(Interface element records)
———
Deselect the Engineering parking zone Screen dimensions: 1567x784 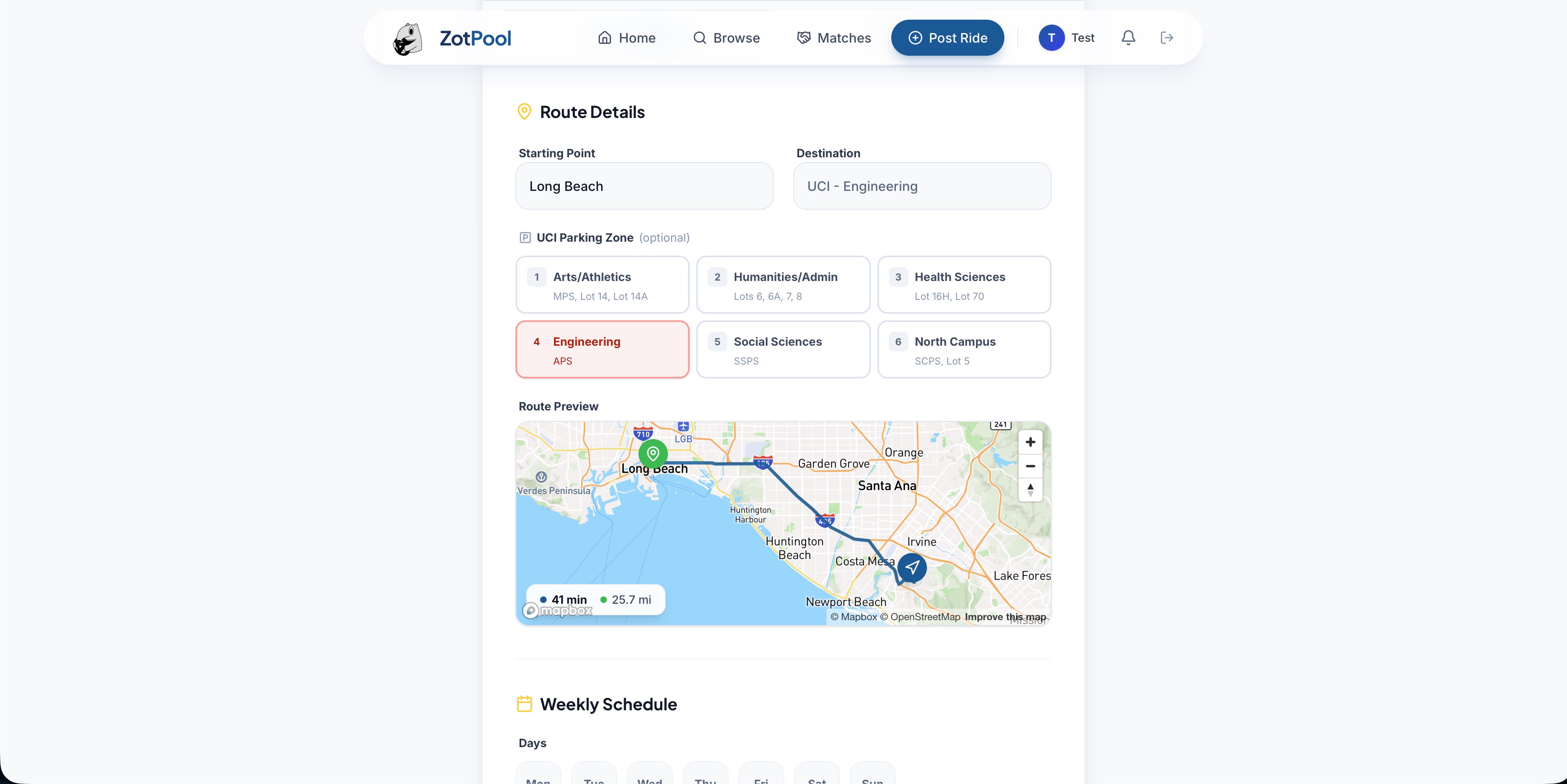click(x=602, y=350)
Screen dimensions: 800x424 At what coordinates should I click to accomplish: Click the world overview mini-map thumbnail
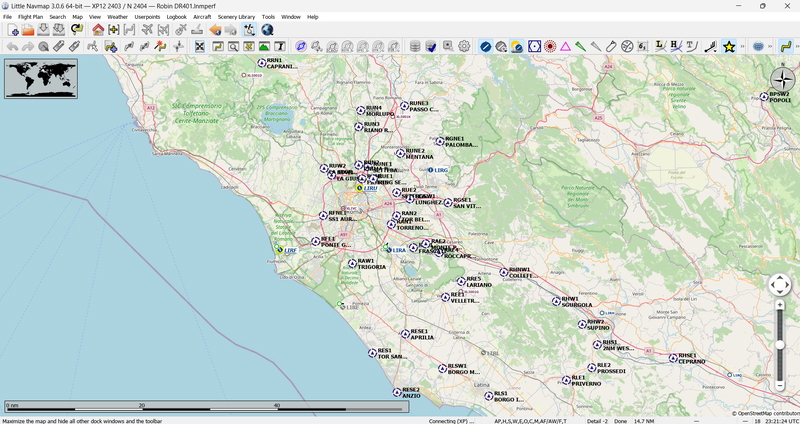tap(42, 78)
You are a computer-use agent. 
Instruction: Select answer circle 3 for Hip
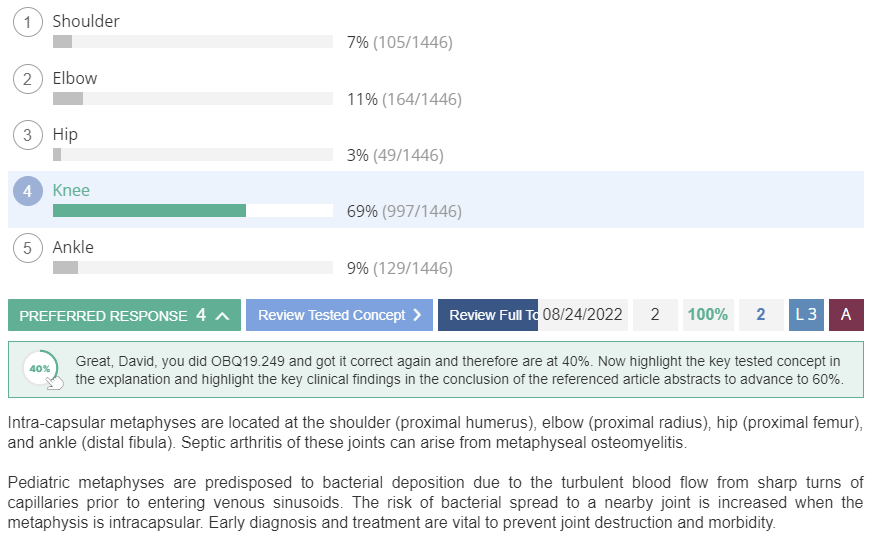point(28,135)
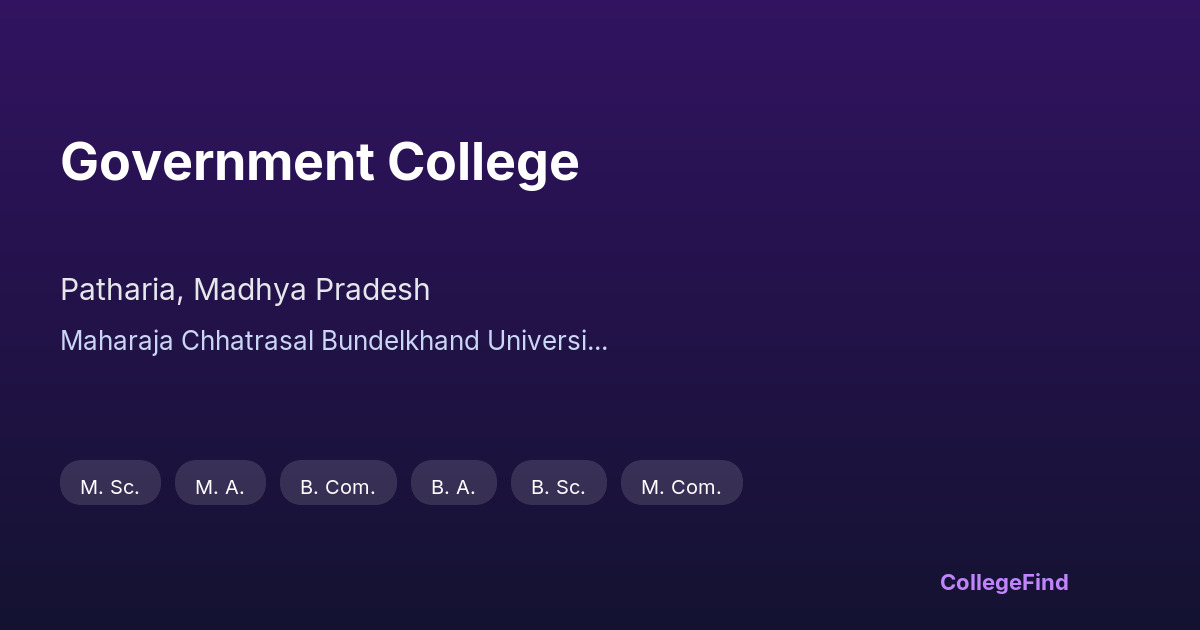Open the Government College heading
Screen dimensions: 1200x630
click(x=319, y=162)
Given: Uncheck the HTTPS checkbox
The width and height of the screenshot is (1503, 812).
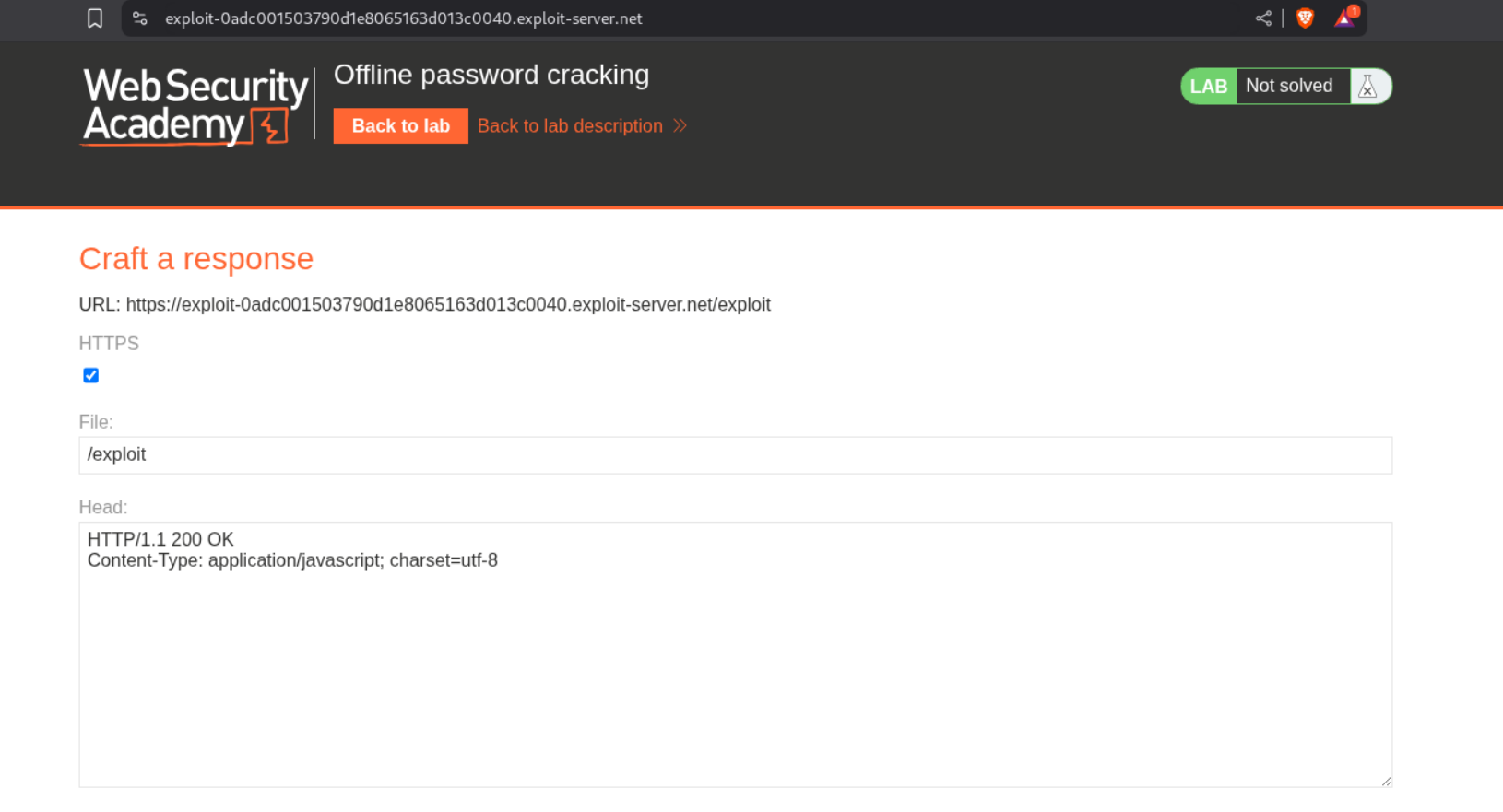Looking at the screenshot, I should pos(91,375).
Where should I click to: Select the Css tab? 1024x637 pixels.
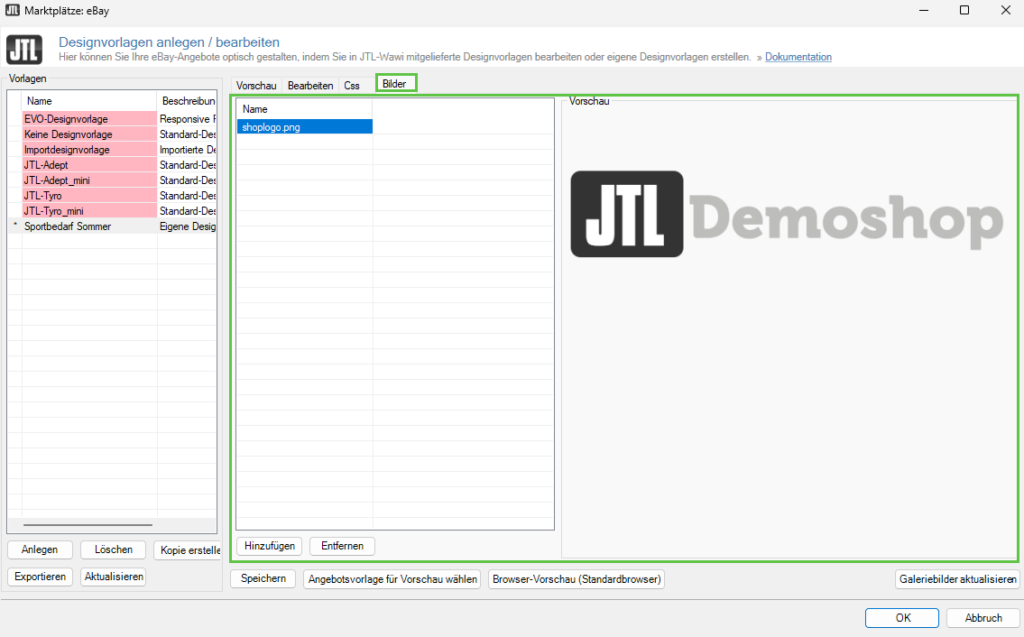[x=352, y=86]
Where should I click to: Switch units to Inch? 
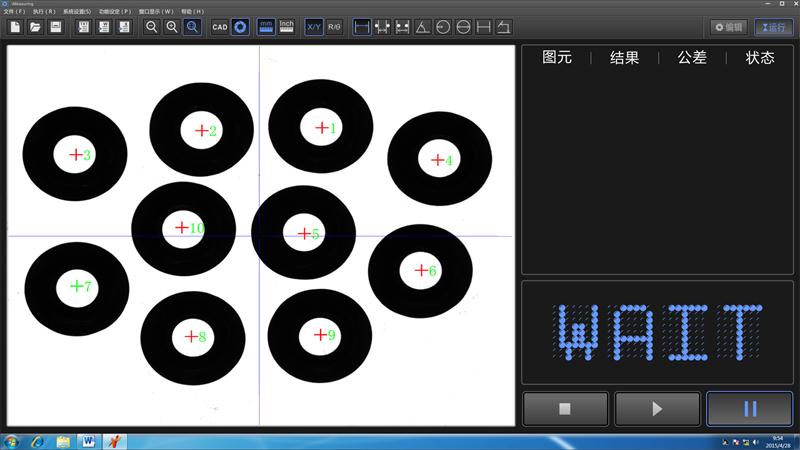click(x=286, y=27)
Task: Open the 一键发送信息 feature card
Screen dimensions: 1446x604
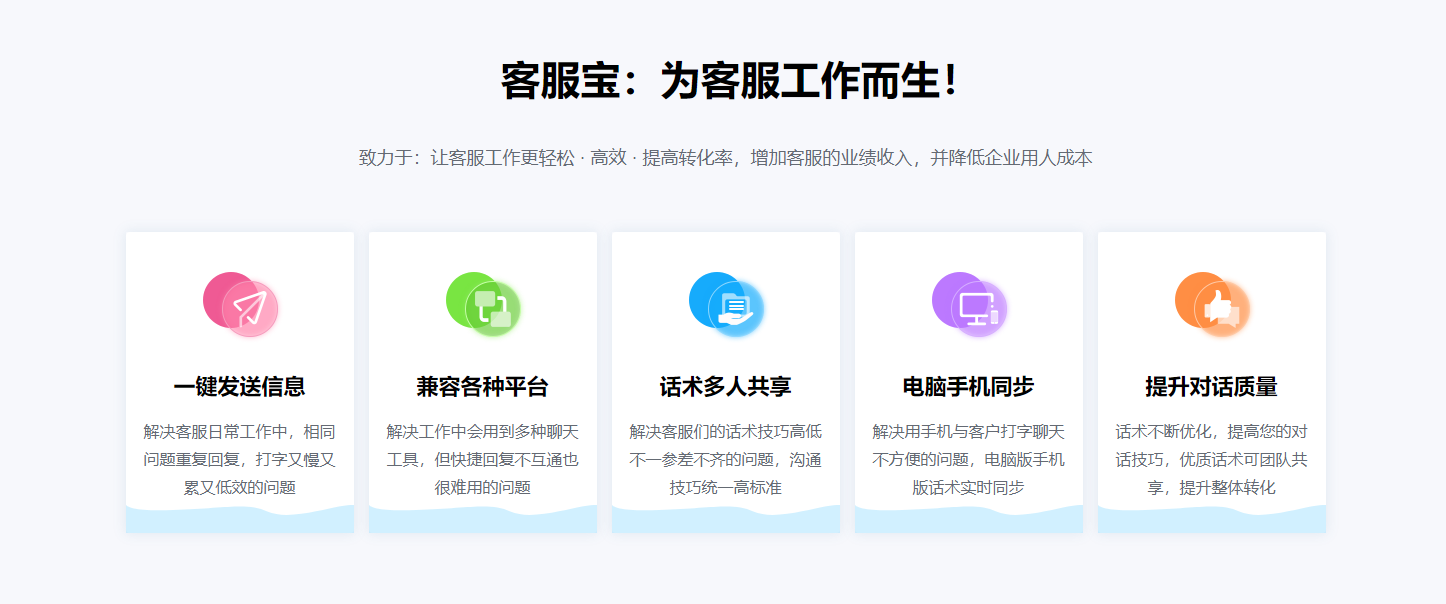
———
- **What the task requires**
Copy the stretch from the line containing "Task: Open the 一键发送信息 feature card" through the end of the records, substituting "feature panel" for "feature card" and leaving everything else unchanged. Leave the pictures out of your answer.

- **Exercise output**
Task: Open the 一键发送信息 feature panel
Screen dimensions: 1446x604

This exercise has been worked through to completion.